Nama 'ENRO' membawa gagasan tentang en (縁), ikatan antarmanusia, dan ro (路), jalan yang menuntun dari sebuah pertemuan menuju masa depan. Seperti percakapan santai dan kenangan abadi yang tercipta di LOST, kami berharap wiski ini menjadi cara lain bagi orang-orang untuk terhubung, dan kesempatan untuk pertemuan baru serta momen yang tak tergantikan.
Kami harap Anda menikmati 'ENRO' versi Anda sendiri, bersama seseorang yang penting bagi Anda."
Tentang LOST
LOST adalah bar koktail yang dibuka di Shibuya, Tokyo, pada Agustus 2024, dibangun dengan fokus pada koktail berkualitas, keramahtamahan yang penuh perhatian, dan suasana ramah yang berpikiran internasional.

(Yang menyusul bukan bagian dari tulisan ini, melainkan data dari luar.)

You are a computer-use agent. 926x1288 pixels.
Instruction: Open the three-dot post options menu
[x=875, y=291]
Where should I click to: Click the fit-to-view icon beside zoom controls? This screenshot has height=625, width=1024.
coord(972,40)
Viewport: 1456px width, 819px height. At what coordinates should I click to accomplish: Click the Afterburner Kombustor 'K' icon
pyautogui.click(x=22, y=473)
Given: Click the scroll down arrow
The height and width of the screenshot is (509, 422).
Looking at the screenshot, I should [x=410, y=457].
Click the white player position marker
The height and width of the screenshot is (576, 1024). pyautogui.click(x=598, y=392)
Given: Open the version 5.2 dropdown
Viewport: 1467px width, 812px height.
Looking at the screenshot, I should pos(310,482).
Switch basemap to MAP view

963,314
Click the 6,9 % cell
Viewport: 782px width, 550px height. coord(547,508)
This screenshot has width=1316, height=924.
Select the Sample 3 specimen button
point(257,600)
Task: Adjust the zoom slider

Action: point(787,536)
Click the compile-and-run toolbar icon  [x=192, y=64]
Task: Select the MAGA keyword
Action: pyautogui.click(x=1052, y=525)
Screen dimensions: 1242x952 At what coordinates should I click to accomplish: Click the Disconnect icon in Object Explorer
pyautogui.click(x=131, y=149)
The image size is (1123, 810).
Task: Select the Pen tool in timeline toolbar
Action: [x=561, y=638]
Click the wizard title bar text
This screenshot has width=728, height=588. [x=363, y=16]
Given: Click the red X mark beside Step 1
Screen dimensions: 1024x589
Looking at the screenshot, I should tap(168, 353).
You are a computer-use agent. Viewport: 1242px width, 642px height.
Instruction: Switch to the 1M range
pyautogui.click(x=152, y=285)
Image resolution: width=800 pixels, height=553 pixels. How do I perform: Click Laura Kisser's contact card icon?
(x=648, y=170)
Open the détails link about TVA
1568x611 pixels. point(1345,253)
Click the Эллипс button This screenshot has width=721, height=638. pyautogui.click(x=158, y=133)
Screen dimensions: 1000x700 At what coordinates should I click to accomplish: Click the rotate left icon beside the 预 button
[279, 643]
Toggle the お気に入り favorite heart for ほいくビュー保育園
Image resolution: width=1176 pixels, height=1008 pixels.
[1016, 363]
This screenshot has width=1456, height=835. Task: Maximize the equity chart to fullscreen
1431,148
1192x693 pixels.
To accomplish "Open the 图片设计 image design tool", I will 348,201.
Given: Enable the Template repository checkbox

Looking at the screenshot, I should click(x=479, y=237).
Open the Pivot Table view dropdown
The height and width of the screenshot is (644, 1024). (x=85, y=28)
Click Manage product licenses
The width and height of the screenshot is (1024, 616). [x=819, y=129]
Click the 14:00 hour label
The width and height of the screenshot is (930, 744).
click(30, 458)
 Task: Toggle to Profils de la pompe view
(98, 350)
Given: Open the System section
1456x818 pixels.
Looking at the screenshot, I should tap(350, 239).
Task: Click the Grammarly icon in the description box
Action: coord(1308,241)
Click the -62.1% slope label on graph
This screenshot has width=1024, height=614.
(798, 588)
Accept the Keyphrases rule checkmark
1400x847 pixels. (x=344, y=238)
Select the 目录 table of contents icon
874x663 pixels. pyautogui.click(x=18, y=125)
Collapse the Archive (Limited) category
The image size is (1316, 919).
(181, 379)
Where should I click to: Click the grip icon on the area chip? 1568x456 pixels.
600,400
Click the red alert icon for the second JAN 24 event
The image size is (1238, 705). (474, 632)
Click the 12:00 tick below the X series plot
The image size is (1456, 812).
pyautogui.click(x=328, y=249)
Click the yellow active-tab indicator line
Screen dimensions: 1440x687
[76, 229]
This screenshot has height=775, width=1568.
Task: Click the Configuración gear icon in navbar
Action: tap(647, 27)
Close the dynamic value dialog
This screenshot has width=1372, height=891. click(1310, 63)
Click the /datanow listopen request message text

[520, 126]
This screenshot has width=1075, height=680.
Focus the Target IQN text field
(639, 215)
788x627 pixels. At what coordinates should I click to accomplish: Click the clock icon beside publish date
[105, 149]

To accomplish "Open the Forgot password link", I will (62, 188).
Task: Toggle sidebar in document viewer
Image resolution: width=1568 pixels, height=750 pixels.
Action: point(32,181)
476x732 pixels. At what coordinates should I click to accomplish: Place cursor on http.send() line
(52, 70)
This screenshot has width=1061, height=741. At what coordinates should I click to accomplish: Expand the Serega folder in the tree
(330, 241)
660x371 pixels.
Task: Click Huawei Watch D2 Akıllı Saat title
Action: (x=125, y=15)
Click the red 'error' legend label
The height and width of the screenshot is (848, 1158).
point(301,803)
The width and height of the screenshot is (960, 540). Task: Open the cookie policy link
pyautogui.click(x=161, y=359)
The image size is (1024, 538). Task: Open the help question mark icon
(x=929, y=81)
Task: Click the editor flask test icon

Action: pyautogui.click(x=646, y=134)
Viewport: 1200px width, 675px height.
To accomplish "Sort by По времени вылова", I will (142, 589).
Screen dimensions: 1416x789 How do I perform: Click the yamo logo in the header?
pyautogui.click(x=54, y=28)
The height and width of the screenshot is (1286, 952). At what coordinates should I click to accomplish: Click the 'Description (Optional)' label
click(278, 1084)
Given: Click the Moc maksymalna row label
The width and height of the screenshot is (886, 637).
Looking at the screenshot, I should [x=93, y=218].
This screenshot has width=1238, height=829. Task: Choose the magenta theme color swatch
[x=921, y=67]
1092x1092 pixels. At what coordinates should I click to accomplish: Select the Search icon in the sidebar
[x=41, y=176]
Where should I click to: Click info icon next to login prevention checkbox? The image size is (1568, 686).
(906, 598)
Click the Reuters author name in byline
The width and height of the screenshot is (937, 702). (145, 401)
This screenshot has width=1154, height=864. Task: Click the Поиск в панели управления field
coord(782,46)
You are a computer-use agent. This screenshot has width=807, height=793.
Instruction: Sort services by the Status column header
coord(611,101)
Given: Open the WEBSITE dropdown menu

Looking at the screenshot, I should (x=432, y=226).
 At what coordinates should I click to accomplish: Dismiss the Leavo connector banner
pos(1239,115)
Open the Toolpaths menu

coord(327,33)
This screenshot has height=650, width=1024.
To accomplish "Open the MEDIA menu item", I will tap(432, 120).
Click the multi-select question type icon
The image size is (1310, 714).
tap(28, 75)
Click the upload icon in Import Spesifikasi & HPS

Sejak dibuka, tempat ini menarik perhatian di kancah bar koktail Shibuya, menyambut tamu dari Jepang dan luar negeri sambil menciptakan momen dan koneksi yang melekat pada orang-orang.

Tentang Penyulingan Nagahama
Penyulingan Nagahama mulai beroperasi pada tahun 2016 di dalam fasilitas Nagahama Roman Beer, dibentuk oleh karakter Danau Biwa, Gunung Ibuki, dan area Nagahama sekitarnya, serta merupakan penyulingan kriya terkecil di Jepang. Pot still gaya alembic yang kecil dan leher penyulingan (lyne arm) yang ramping menghasilkan spirit dengan rasa yang kaya dari hari ke hari.
Detail Produk
- Nama Produk: Single Malt Nagahama ENRO
- Volume: 500ml
- Bahan: Malt
- Kadar Alkohol: 50%
- Harga Ritel yang Disarankan: ¥12.500 + pajak

Catatan Pencicipan
Warna
Amber transparan yang mengilap (amber kaya).
Aroma
Bagian hidung dibuka dengan vanila dan kemanisan seperti madu dari tong bourbon di samping kehangatan yang lembut. Diikuti oleh kismis dan aroma buah beri merah matang dari tong sherry dan anggur, terbuka menjadi sesuatu yang lebih hidup. Di bawahnya, muncul karakter tong mizunara yang mengingatkan pada kayu gaharu kyara dan kayu dupa mulia, mengisyaratkan rasa akhir yang dalam dan berlapis-lapis.
Rasa
Di lidah, wiski ini meleleh dengan halus ke indra dengan kemudahan minum yang mengalir. Tubuh yang substansial dan terdefinisi dengan baik membawa rasa awal yang bulat dan halus, terbuka menjadi penyebaran tiga dimensi dari kemanisan buah yang padat dan kekayaan malt yang dalam. Ke arah belakang, nada oriental yang pedas dari tong mizunara muncul dengan tenang, melapisi rasa pahit yang menyenangkan dengan nada kayu yang halus, mengarah ke rasa akhir yang panjang dan tenang, terpisah dari kebisingan sehari-hari.